* **Aim**: Convert the lines from the start of the rows below through the line containing "Action: pyautogui.click(x=719, y=208)", both included, into a Markdown table with the columns Number and Line. Give each line its own row number and leave out any blank lines.

+++ Supplied material

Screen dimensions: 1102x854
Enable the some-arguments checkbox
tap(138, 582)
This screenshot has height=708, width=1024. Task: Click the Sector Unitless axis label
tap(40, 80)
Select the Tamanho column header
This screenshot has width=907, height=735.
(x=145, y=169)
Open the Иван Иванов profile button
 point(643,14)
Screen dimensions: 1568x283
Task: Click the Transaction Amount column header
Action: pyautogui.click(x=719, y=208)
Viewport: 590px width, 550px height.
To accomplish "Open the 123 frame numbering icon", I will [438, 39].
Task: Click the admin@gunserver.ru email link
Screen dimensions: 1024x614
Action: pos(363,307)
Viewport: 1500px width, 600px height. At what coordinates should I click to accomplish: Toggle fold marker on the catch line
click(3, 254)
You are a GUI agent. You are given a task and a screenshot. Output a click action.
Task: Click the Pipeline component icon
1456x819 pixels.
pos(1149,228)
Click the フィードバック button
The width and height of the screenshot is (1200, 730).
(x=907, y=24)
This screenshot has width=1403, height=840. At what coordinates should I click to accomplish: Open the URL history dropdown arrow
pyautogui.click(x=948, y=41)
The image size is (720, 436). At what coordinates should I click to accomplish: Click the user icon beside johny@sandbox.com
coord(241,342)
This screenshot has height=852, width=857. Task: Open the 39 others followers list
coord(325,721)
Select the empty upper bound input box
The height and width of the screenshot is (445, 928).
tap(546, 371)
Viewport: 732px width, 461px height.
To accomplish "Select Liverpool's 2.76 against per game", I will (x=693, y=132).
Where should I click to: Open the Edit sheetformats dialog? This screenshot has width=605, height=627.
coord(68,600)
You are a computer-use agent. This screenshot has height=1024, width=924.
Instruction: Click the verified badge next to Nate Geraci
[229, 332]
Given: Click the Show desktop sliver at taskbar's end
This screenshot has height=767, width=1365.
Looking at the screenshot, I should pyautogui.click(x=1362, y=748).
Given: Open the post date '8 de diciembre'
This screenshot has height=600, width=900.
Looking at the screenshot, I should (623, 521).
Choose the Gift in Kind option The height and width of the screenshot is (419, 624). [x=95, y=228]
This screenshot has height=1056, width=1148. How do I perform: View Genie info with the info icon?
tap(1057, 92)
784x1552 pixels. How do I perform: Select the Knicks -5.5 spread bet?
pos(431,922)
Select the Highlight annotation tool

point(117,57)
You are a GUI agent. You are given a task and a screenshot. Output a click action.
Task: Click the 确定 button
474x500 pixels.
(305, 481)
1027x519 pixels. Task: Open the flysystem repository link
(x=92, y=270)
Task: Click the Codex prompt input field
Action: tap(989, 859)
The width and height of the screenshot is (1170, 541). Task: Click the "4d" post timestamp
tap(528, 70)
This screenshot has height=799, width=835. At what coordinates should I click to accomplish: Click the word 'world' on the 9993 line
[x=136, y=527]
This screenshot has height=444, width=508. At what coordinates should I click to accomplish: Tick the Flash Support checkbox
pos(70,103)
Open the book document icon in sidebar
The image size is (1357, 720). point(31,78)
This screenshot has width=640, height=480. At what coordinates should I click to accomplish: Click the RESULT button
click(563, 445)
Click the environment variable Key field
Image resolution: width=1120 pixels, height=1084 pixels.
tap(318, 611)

++++++

* **Written reply**:
| Number | Line |
|---|---|
| 1 | Screen dimensions: 1102x854 |
| 2 | Enable the some-arguments checkbox |
| 3 | tap(138, 582) |
| 4 | This screenshot has height=708, width=1024. Task: Click the Sector Unitless axis label |
| 5 | tap(40, 80) |
| 6 | Select the Tamanho column header |
| 7 | This screenshot has width=907, height=735. |
| 8 | (x=145, y=169) |
| 9 | Open the Иван Иванов profile button |
| 10 |  point(643,14) |
| 11 | Screen dimensions: 1568x283 |
| 12 | Task: Click the Transaction Amount column header |
| 13 | Action: pyautogui.click(x=719, y=208) |